Au niveau des mouvements de caméras, le film regorge de travellings en profondeur, soit vers l’avant, soit vers l’arrière. A ce niveau là, la bande-annonce est très représentative du film. Le film m’a beaucoup fait penser à un des derniers plans du Ghost In The Shell de Mamoru Oshii, quand après la fusillade dans le hangar, la caméra fait un travelling avant à l’intérieur de la maison de Batou, pour aboutir sur Motoko dans un corps d’enfant. C’est vraiment ce type de plan, répété à l’infini.

Un bon point par contre (encore que ce qui précède n’était pas forcément négatif), pour les rêves, qui sont complètement intégrés dans le film, à tel point qu’à la fin on distingue plus rien. En fait, dans l’ensemble, toute la mise en scène vise à détruire toute idée de clarté et de distinction : les lumières sont sombres, les mouvements de caméra répétitifs apportent de la cohérence à une action qui part dans tous les sens, et le rêve n’est jamais distinct de la réalité.

3 - Une vision glauque de la France

Un ami avec qui j’ai vu le film m’a dit qu’il avait beaucoup pensé à Derrick, pas à cause de l’ennui, mais pour le côté dégueulé de la chose. Et effectivement, c’est du crade. Balasko donne tout dans le glauque : on voit ses vieux pis traîner sur la couverture du lit, faire des puzzles assez hideux, pisser en pleurant, et d’autres choses assez abominables. Les papiers peints sont atroces, il y a des gens qui habitent dans des mobile-homes, tous ont des dégaines de rednecks profonds (on pense assez aux bouseux du Gummo d’Harmony Korine) : il y a des gosses avec des mulets, des vétérinaires avec des barbes type Jean-Claude Gianada (le chanteur catholique bien connu de ceux qui fréquentent mes chiottes), et d’autres barbus indescriptibles.

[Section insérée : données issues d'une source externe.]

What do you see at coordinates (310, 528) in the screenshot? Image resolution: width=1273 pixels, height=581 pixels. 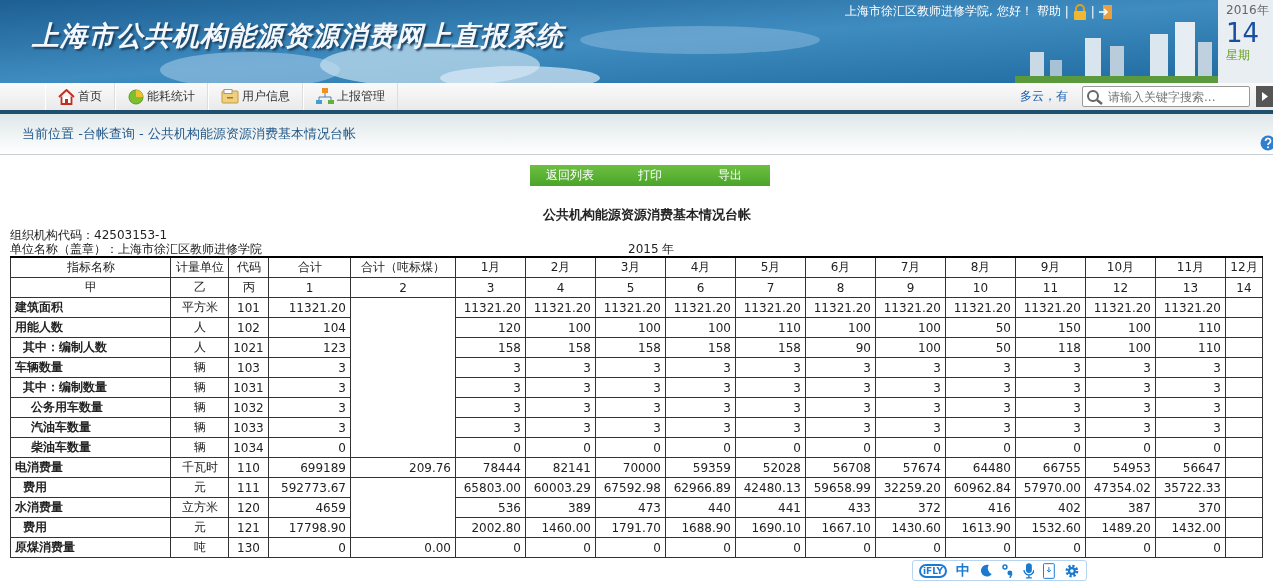 I see `table-cell: 17798.90` at bounding box center [310, 528].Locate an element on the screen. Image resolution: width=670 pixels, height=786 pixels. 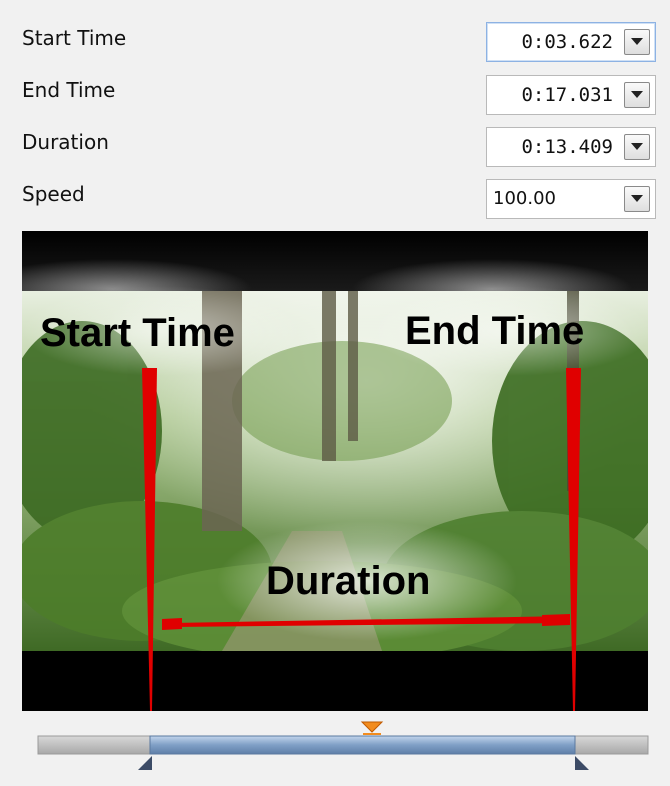
duration-value: 0:13.409 is located at coordinates (567, 147).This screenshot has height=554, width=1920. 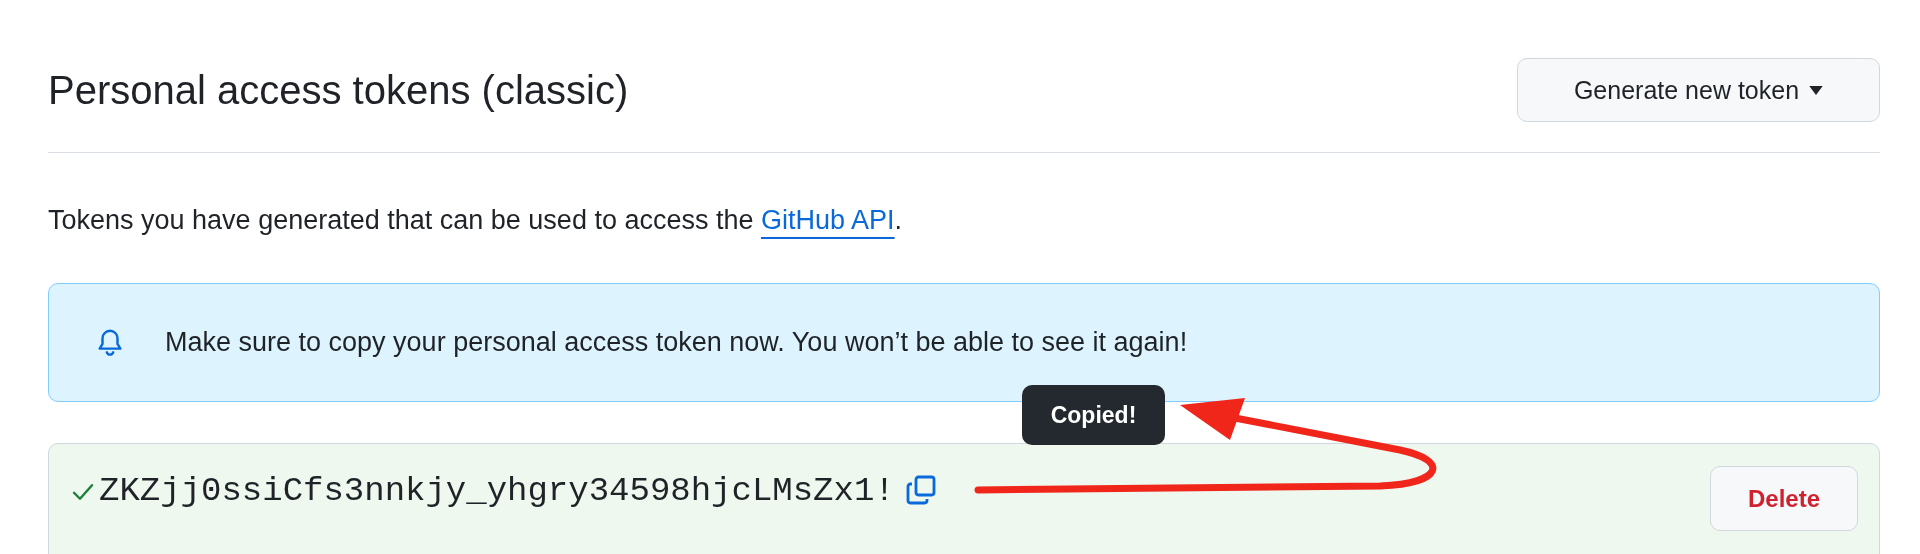 What do you see at coordinates (1784, 498) in the screenshot?
I see `delete-button: Delete` at bounding box center [1784, 498].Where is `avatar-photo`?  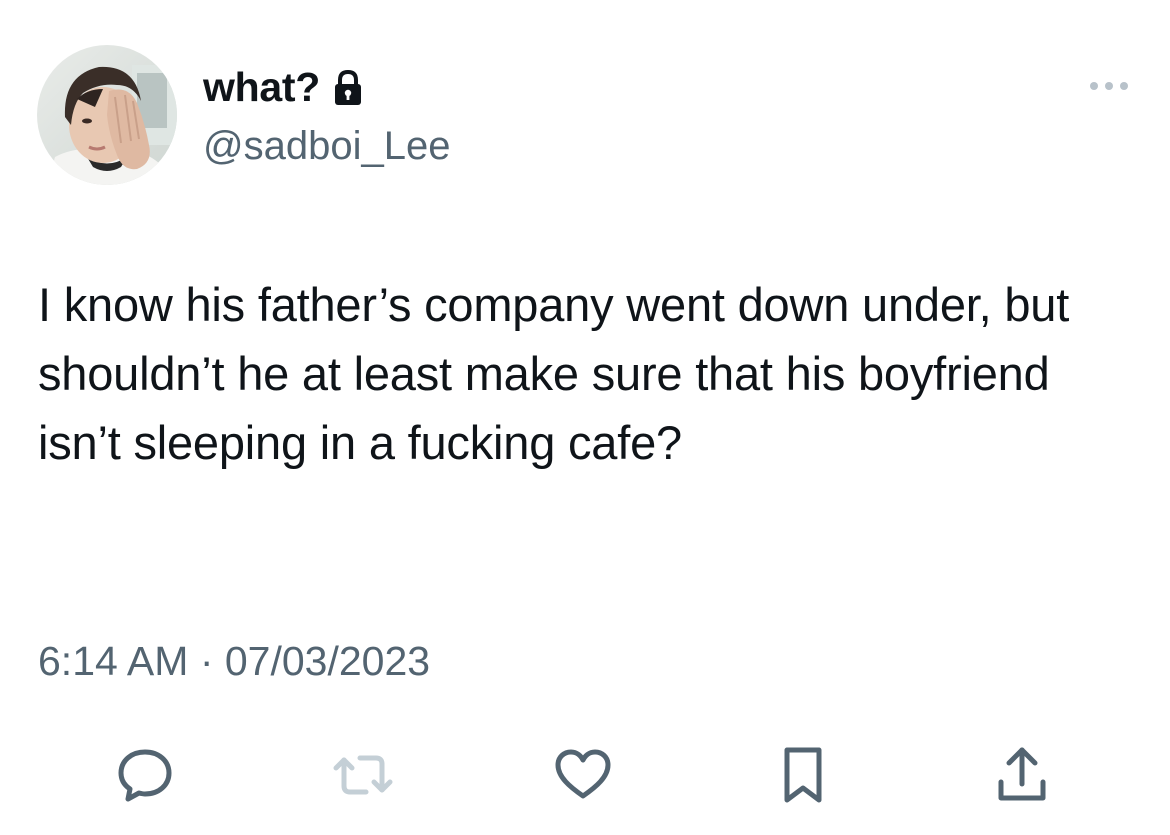
avatar-photo is located at coordinates (107, 115).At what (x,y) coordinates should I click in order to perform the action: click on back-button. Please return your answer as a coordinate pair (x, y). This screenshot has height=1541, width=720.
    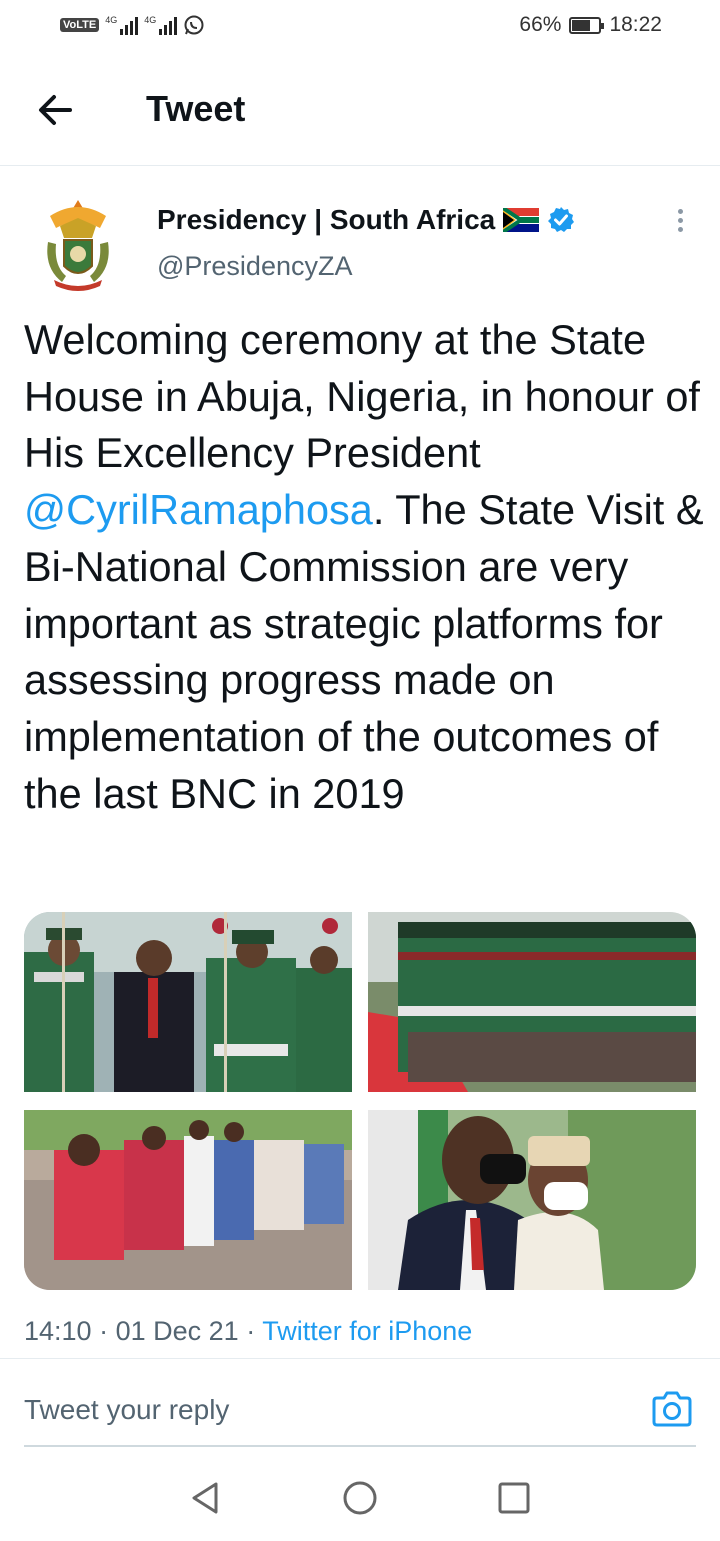
    Looking at the image, I should click on (55, 110).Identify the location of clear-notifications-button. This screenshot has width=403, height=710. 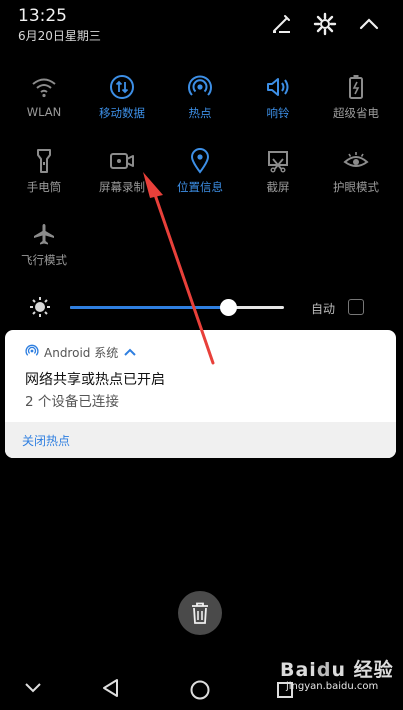
(200, 613).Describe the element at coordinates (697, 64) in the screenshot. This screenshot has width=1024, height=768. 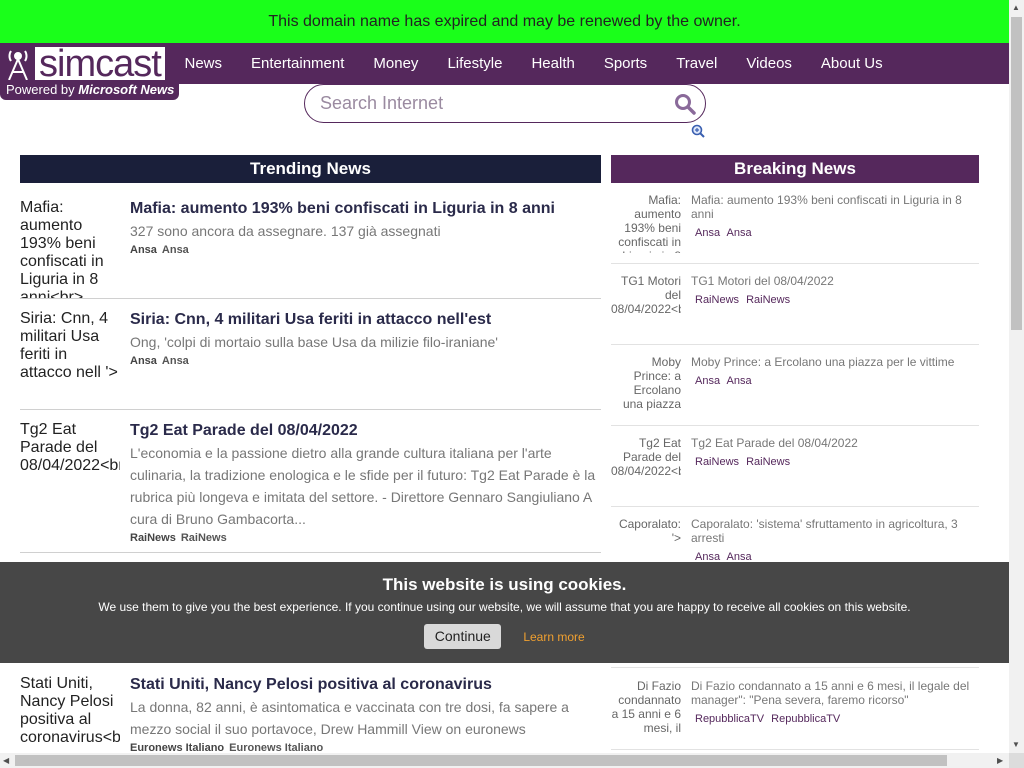
I see `nav-item-travel: Travel` at that location.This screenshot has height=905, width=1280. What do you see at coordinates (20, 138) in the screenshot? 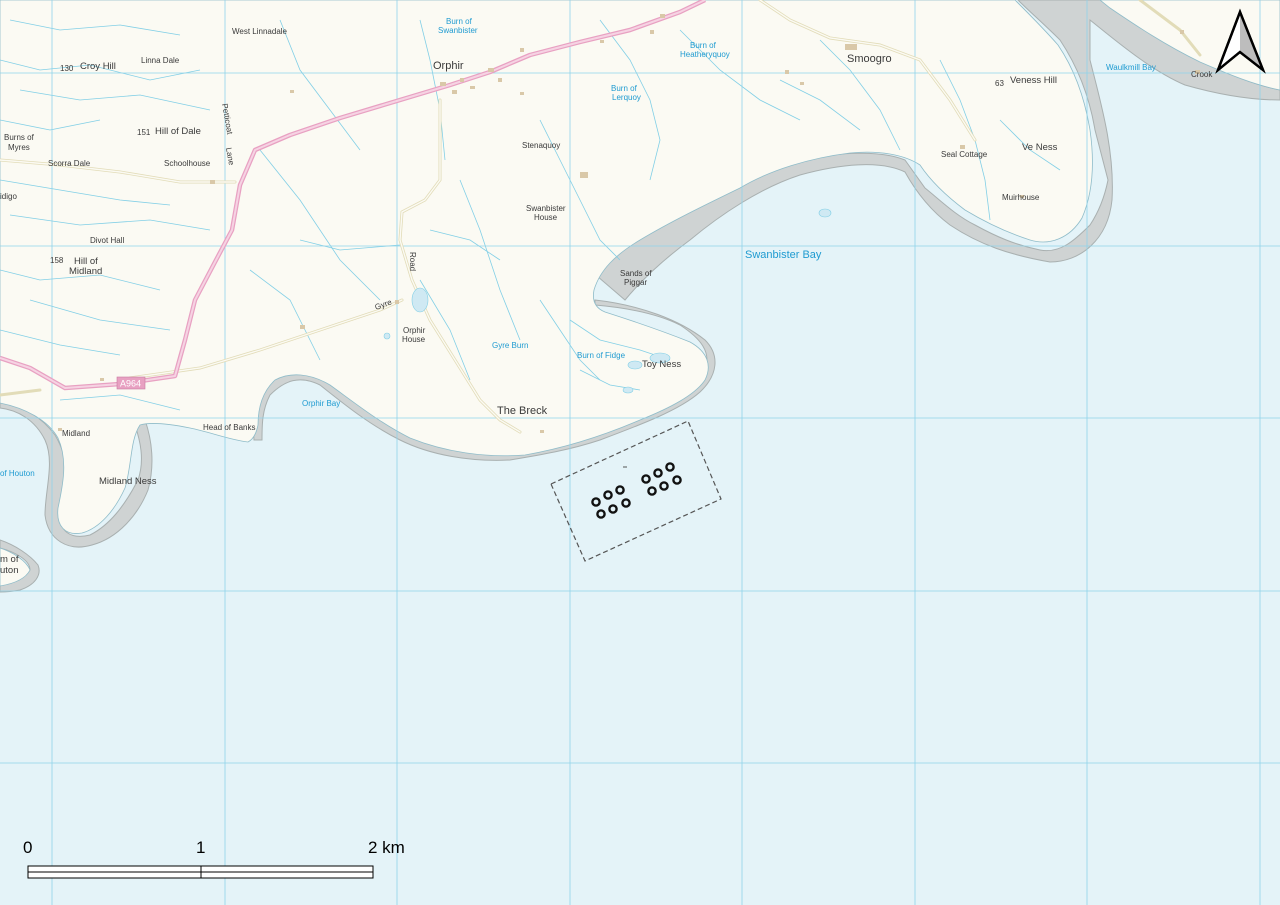
I see `label-burns-of-myres: Burns of` at bounding box center [20, 138].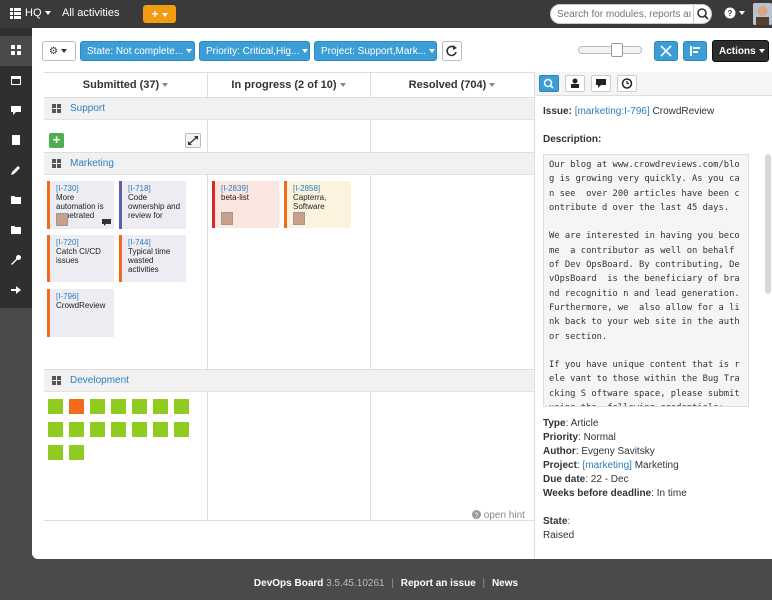 Image resolution: width=772 pixels, height=600 pixels. I want to click on open-hint-link: ? open hint, so click(498, 516).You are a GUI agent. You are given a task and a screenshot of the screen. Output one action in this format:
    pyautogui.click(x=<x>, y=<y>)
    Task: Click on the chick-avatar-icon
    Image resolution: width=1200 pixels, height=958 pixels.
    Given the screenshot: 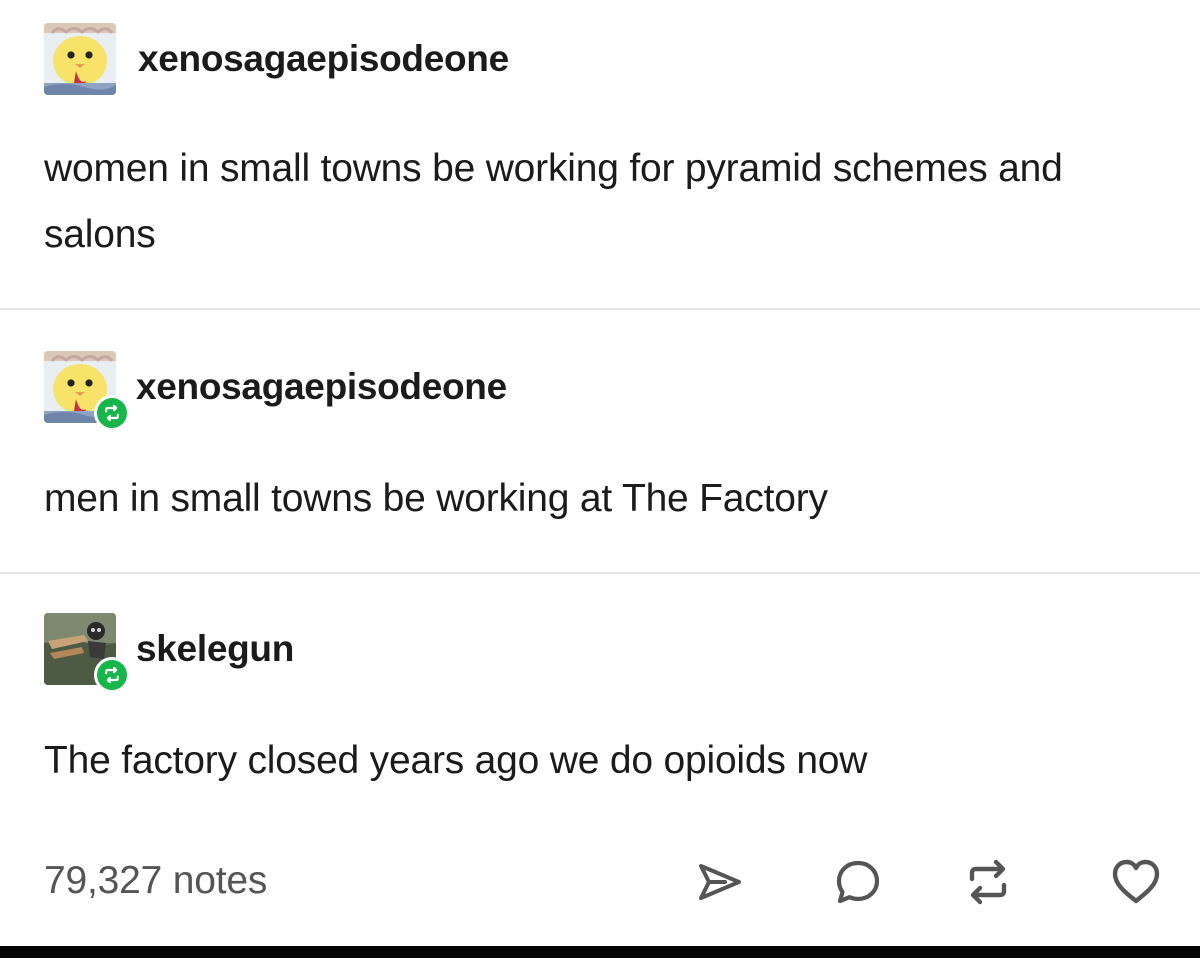 What is the action you would take?
    pyautogui.click(x=80, y=59)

Tous les persos portent les stigmates physiques de leur exclusion morale : abandon ou mort d’enfant, suicides, sado-masochisme, hôpitaux psy, vieux à l’abandon, etc., c’est assez chargé.

Ce qui fait que dans l’ensemble le film trace un portrait glauque d’au moins une certaine partie de la France : une atmosphère sombre, des faits incompréhensibles, une population aliénée.

Et alors, c’est bien ?

C’est décevant. Il y a beaucoup de bons points, le film est très cohérent, esthétiquement réussi, il fait peur. Mais il y a un gros point noir, c’est que tout ça ne débouche sur rien. Comme un soufflé qui retombe.
Peut-être que c’est juste parce qu’on comprend pas, peut-être que c’est fait exprès qu’on comprenne pas pour qu’on croie qu’on a raté quelque chose de plus profond, mais il n’empêche, qu’à la fin, la réaction, c’est juste : ah bon ! tout ça pour ça ! Un film très appliqué, mais qui ne laisse pas beaucoup de traces après l’avoir vu, c’est vraiment, vraiment dommage.